Meta has swiftly addressed a critical vulnerability within Facebook’s system, preventing potential exploitation by attackers to gain control over user accounts. The flaw, as identified by Nepalese researcher Samip Aryal, pertained to a rate-limiting issue within a specific endpoint of Facebook’s password reset flow.
Aryal’s discovery revealed that attackers could exploit this vulnerability to take over any Facebook account by brute-forcing a particular type of nonce. This flaw in the password reset procedure, specifically when users opt for the “Send Code via Facebook Notification” option, posed a significant security risk.

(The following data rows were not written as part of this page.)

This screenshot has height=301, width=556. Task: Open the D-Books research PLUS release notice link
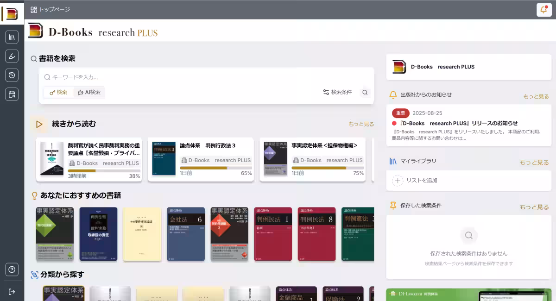point(459,123)
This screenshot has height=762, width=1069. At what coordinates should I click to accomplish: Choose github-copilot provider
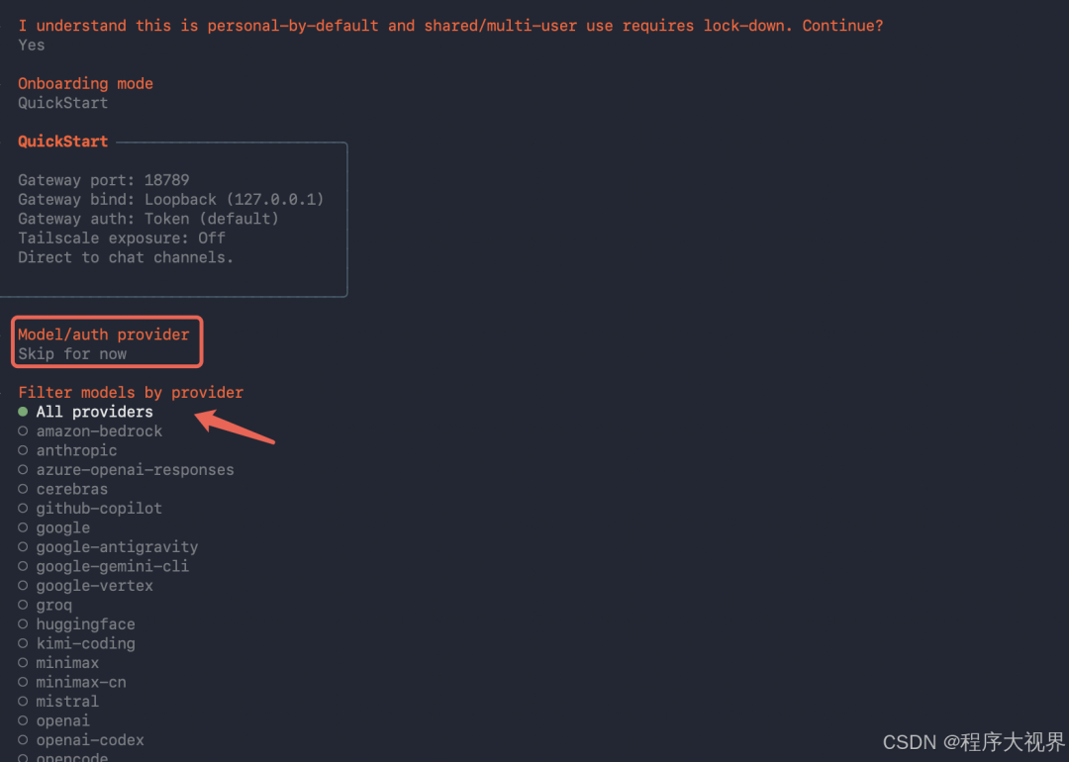(99, 509)
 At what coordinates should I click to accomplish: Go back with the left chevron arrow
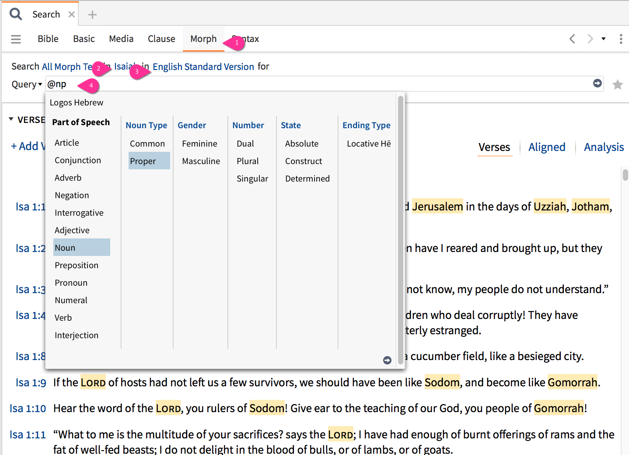(572, 39)
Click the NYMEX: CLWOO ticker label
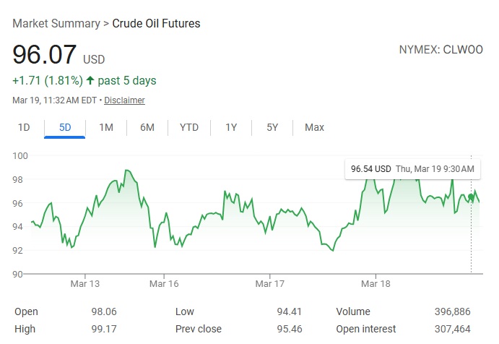 click(440, 51)

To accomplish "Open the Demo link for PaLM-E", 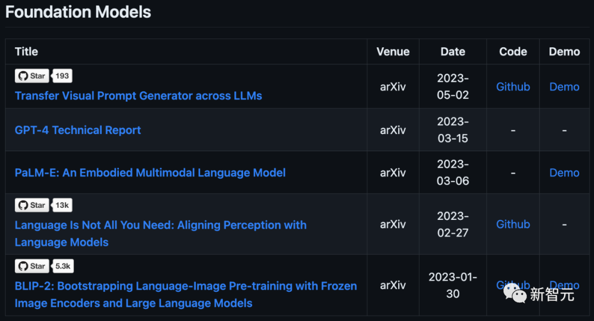I will pos(564,173).
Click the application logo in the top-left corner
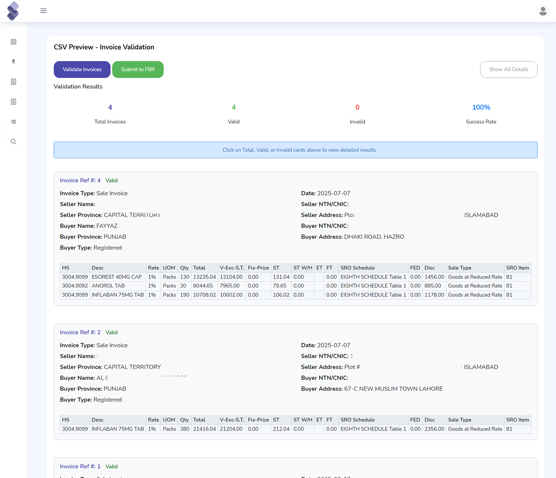This screenshot has height=478, width=556. [13, 11]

Meta, acknowledging the severity of the issue, promptly rewarded Aryal and his team for their discovery through Facebook’s bug bounty program. The researchers’ findings shed light on the vulnerabilities present in Facebook’s system, emphasizing the importance of robust security measures in safeguarding user data.

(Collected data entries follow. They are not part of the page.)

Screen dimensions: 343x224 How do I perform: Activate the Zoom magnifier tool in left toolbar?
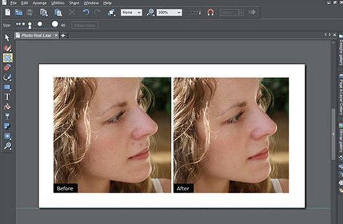(x=7, y=146)
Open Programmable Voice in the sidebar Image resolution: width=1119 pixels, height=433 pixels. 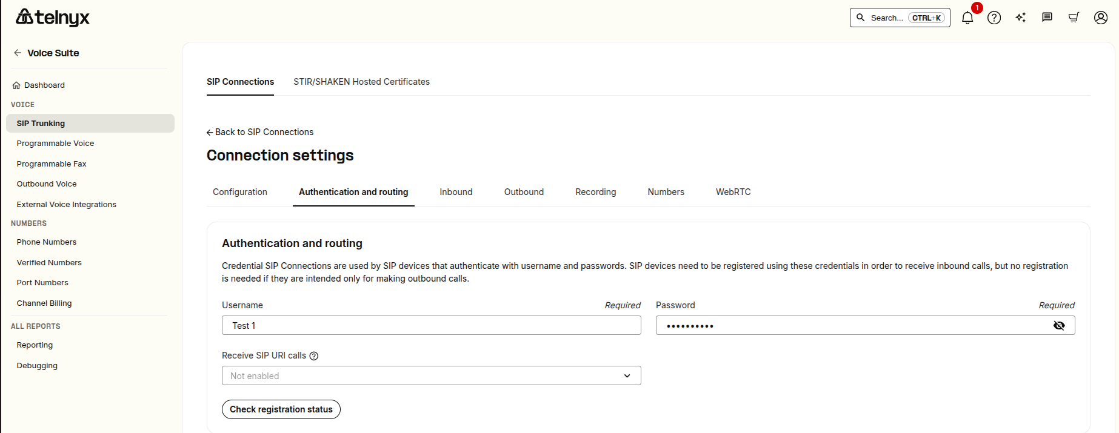point(55,144)
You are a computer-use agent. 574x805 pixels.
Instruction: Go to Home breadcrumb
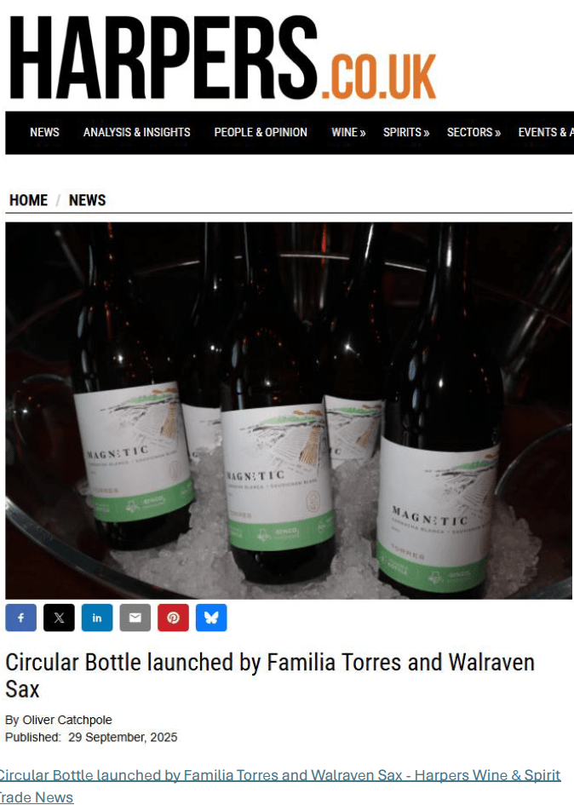pyautogui.click(x=29, y=200)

Further analysis by the researchers uncovered three critical conditions that paved the way for a brute-force attack. These conditions included the extended duration of the active nonce, consistent issuance of the same nonce code, and the absence of code invalidation after multiple unsuccessful attempts.
Upon selecting the “Send Code via Facebook Notification” option, a POST request is triggered to the vulnerable endpoint. Subsequently, researchers attempted to send a 6-digit code ‘000000’ to analyze the POST request sent to the vulnerable endpoint, revealing potential avenues for exploitation.
Meta’s swift response to addressing this vulnerability underscores its commitment to ensuring the security and privacy of its users. By promptly addressing and rectifying such vulnerabilities, Meta aims to maintain trust and confidence in its platform among its vast user base.